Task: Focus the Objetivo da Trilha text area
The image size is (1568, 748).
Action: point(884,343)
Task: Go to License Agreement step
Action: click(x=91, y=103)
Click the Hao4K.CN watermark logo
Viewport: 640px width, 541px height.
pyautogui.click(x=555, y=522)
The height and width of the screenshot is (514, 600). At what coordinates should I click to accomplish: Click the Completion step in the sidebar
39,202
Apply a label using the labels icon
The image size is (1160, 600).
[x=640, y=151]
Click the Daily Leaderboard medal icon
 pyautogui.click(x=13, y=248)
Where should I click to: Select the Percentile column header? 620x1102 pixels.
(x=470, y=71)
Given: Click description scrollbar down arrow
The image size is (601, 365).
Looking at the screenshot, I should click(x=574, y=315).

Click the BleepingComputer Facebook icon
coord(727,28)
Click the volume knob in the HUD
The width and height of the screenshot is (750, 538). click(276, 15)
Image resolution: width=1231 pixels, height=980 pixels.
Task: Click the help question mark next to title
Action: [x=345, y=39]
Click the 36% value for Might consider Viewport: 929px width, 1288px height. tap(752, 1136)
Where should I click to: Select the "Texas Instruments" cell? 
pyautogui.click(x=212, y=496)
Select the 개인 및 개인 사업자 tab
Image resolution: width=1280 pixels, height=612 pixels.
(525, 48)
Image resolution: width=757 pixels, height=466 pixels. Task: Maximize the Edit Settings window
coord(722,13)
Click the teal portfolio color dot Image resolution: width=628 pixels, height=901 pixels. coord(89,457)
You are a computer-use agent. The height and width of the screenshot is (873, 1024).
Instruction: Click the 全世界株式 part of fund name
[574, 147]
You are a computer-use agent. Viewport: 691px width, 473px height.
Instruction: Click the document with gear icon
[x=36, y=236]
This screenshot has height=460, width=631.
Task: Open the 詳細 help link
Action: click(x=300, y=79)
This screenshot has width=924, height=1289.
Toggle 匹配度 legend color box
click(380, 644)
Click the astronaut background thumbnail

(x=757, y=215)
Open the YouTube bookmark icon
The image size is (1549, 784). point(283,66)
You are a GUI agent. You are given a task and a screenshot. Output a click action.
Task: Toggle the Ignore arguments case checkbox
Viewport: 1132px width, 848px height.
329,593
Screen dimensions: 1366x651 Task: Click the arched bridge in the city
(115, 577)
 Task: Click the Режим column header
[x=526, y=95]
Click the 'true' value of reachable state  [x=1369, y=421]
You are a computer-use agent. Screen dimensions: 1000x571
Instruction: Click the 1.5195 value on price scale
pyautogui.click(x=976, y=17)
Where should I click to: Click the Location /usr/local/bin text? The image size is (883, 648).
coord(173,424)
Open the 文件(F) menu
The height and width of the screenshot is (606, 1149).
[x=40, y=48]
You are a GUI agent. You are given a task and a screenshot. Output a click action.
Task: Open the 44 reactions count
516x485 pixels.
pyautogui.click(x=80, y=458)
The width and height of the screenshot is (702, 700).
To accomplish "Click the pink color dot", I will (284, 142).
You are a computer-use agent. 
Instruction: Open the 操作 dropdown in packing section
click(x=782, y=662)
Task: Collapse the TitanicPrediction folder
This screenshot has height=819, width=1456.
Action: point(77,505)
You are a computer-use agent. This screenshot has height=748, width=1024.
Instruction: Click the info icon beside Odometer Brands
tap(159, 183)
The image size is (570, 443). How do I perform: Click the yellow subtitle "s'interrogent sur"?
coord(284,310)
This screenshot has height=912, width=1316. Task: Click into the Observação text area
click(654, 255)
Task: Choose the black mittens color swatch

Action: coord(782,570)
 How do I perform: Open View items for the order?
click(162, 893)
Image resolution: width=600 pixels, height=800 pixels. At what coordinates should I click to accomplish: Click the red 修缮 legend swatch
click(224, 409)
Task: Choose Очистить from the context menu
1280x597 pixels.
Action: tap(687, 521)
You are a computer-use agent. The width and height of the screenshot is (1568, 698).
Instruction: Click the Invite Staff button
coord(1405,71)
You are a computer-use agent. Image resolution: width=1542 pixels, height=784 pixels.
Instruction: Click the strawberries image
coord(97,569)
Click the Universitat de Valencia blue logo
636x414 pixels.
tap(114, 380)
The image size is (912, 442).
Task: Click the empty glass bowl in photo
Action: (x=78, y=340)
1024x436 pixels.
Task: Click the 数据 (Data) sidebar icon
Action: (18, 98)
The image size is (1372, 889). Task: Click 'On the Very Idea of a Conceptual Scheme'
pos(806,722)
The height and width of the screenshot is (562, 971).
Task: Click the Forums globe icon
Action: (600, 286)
■ ■ ■
* [Problem description]:
Once the line with "You are a computer-use agent. The height" is found in the records above, print exactly that line and every line after it through the line with "This screenshot has width=924, height=1289.".

* [Output below]:
You are a computer-use agent. The height and width of the screenshot is (873, 1024).
Instruction: Click the 全世界株式 part of fund name
[574, 147]
You are a computer-use agent. Viewport: 691px width, 473px height.
Instruction: Click the document with gear icon
[x=36, y=236]
This screenshot has height=460, width=631.
Task: Open the 詳細 help link
Action: click(x=300, y=79)
This screenshot has width=924, height=1289.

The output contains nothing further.